July 11, 2005 9 Comments
I doubt it.
Does he want to live under theonomy, in a state that administers Biblical Law?
I believe he does.
Would Biblical Law require the stoning to death of homosexuals?
I believe he believes that it would.
My next-door neighbors love me. They care about both my mortal future and the destination of my immortal soul. They think I’m going to Hell because I don’t believe in God. I don’t take it personally. That’s just how it works: I can’t accept Jesus Christ as my only path to Heaven if I don’t believe in an afterlife, and my soul won’t go where they want it to go unless I embrace Christ. Them’s the rules.
Unbelievers like me have no right to require believers to accept our non-belief — especially if we can’t acknowledge the facts or consequences of their beliefs. I’ve written about this before in two of my earliest blog posts:
According to my neighbors’ understanding of the Christian Bible, my soul is bound for an eternity of flames, and according to North’s interpretation, the Christian community has a right (an obligation?) to put sexual deviants to death — and adulterers, and blasphemers, etc.

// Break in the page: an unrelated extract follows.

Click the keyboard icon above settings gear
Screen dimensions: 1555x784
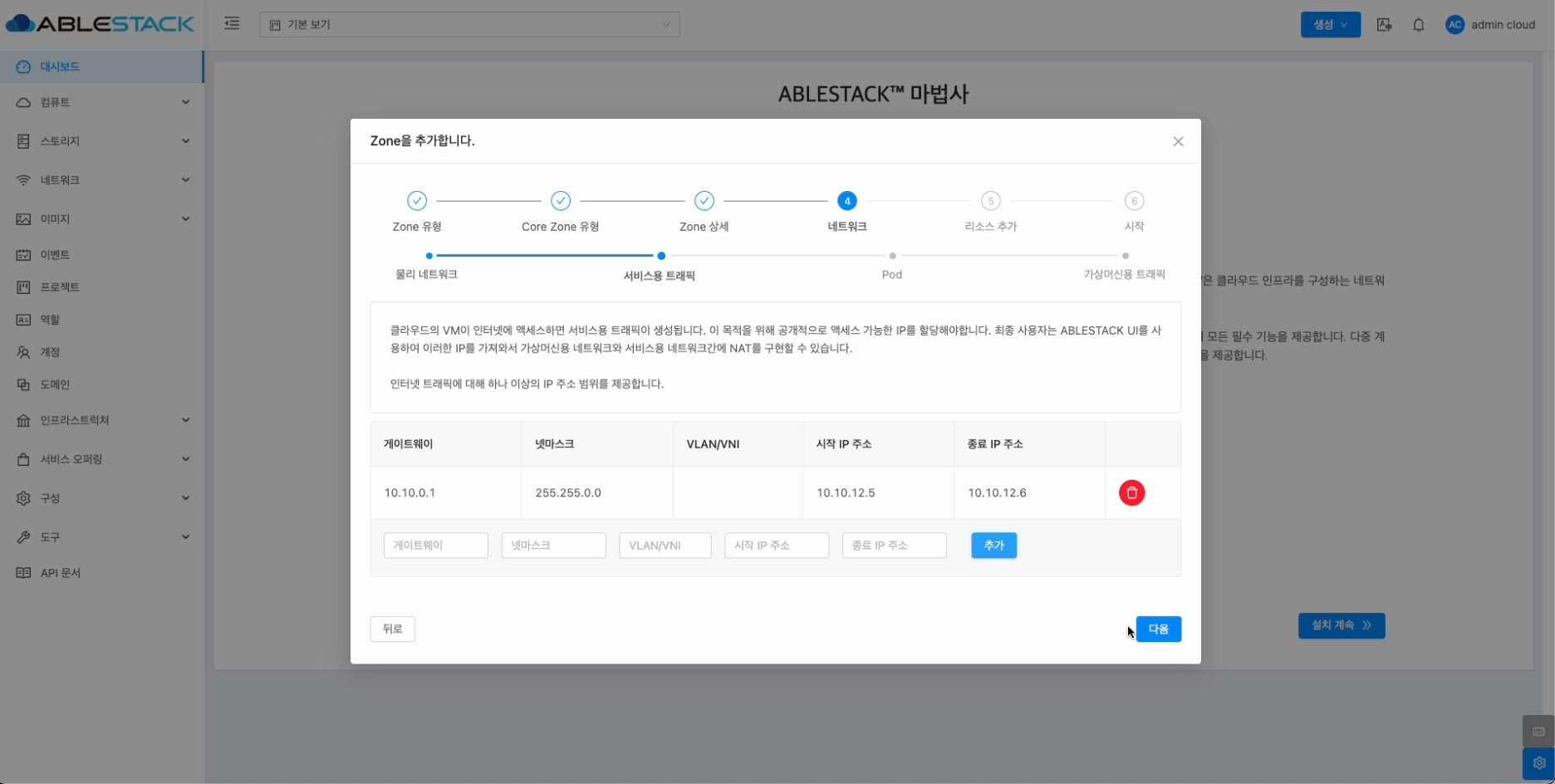[x=1538, y=732]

When I was half-way through college, we got a new computer science professor who was what I learned in Israel to call a Black Hat — an ultra-orthodox Jew with the black coat, the covered head, the tassels (tzitzis) outside the jacket, the beard, the ringlets of hair, etc.
When he first came into the scheduling office where I was working, the lady who ran the place got up to introduce herself and shake his hand. He said, “I don’t shake with women, but I am very pleased to meet you.” I found out later that she felt quite insulted.
When the new professor invited his class over for dinner, a secular Jewish classmate of mine tried to shake hands with the professor’s wife. “Oh, I don’t shake with men.” So now my classmate was offended.
I, liberal-minded secularist, couldn’t understand why anyone would take offense at any of that. Why would they take it personally? These religious Jews weren’t singling people out for cold treatment — they were following their understanding of God’s law!
I may not be a theist, but I do believe in a higher law than culture or etiquette (or legislation) and I admire people who accept the social consequences of adhering to higher laws.
(I guess that makes me both an atheist and a religious conservative.)
Does that mean I’d forgive Gary North if he tried to seriously injure a gay friend of mine? No, I’d probably shoot him dead. But aggressive actions actually taken are different from religious interpretations of what God sanctions and wants — even when those interpretations seem to condone aggressive acts.
Yes, I’m a little uncomfortable with Gary North’s religion. But until he actually tries to impose it on anyone, I say there’s no ill will between us, and I continue to consider him a potential ally and an actual teacher. If I could learn computer programming from the orthodox Jew, why can’t I learn economics and history from the Christian Reconstructionist?